- YOUR OBJECTIVE -
Please count the lines of the records below that contain the string "Where", matching case exactly, and give only the number.

>>>

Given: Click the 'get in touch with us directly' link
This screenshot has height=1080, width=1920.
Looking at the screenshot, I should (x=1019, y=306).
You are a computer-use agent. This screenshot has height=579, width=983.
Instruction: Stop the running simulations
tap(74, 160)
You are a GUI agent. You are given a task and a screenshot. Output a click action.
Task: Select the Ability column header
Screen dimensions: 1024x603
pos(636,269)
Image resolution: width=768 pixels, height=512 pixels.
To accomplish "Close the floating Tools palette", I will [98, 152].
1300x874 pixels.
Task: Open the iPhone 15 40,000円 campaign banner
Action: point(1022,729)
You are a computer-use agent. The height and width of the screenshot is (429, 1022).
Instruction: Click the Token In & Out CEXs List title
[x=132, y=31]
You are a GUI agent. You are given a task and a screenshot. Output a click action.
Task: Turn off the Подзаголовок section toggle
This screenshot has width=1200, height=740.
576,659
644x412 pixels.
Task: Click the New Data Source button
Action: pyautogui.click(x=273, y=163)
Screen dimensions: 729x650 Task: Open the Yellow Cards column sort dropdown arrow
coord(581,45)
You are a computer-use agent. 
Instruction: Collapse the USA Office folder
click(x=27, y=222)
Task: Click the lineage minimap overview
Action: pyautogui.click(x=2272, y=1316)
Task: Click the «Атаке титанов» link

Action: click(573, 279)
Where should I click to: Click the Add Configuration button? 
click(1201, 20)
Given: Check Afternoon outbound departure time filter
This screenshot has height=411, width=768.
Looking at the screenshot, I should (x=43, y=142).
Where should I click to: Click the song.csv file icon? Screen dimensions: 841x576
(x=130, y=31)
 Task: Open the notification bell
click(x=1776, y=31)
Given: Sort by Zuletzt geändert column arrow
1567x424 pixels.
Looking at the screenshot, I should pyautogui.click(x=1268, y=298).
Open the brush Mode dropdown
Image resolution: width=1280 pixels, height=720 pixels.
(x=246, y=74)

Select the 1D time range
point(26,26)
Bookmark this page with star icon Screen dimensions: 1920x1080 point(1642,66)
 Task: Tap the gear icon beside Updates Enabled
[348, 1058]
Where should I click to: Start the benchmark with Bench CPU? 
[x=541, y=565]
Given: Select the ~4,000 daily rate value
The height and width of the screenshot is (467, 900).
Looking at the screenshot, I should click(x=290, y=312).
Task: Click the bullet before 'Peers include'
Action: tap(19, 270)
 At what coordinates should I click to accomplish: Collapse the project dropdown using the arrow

<<<

- WRITTEN RESPONSE -
3